Heavy clouds hung low. So low it felt like you could reach out and drag your fingers through them. Stir them up. Or maybe it was the frenetic energy that roiled in Aria as she took to the sidewalk.

“Hurry,” she pleaded as she looked at me from across the sidewalk, and she began to run, her tennis shoes slapping against the sidewalk.

I was right behind her, searching the area as we moved.

It was quiet.

Still.

Tree limbs stretched out over the road to make an arch, some bare but others still green in the winter.

The houses were older, and each was on at least an acre of land, if not more. Set back from the road and fronted by lawns and more of those abundant trees.

“This is it,” Aria rasped when we made it to the address about halfway up the street. It was a small white house with a porch out front. Potted plants overflowing with colorful flowers sat at the top of the steps on either side, and a huge barren oak grew proudly in the middle of the yard.

Aria didn’t hesitate. She ran up the walkway and bounded up the stairs. One second later, she was pounding on the door. Her palm smacked against the wood while I shifted, letting my gaze rove over the area, searching for anything amiss.

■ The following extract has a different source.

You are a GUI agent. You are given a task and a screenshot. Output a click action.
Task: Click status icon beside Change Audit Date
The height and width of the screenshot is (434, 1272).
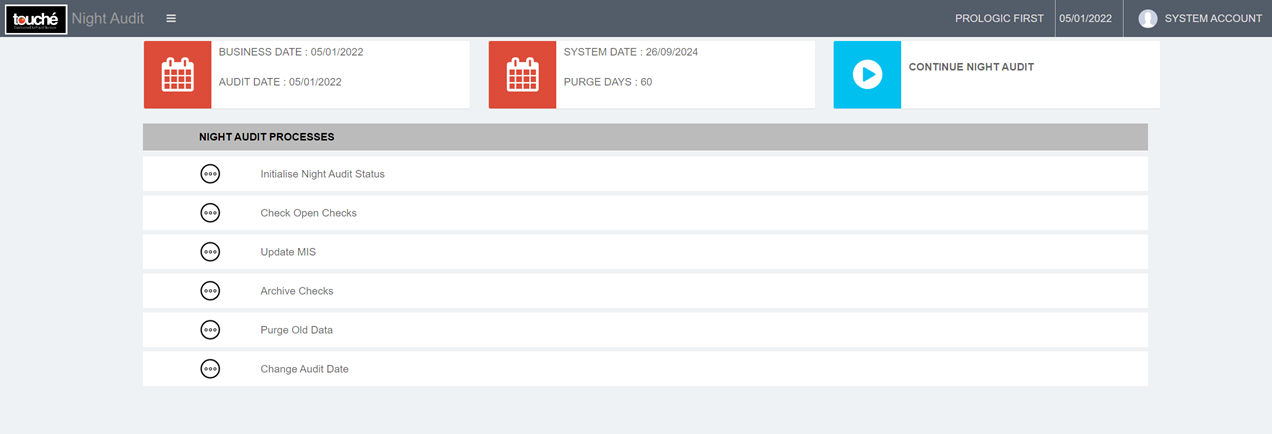[210, 369]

Silence echoed back from every direction.

The area almost too calm for my comfort.

Aria banged again. The wood clattered against the force. “Dani! Dani! Are you in there? It’s Aria. Open the door. Please.”

A flutter of movement suddenly whispered behind the drapes that covered the window to the left side of the door. In it, a wave of intensity rushed through the atmosphere, and a second later, metal ground as the person on the other side worked through the locks.

The door flew open.

Big, pale eyes rounded with shock stared back.

Dani.

She staggered where she stood, completely bewildered at finding us there.

“You’re alive,” Aria seemed to beg before she threw herself at her friend.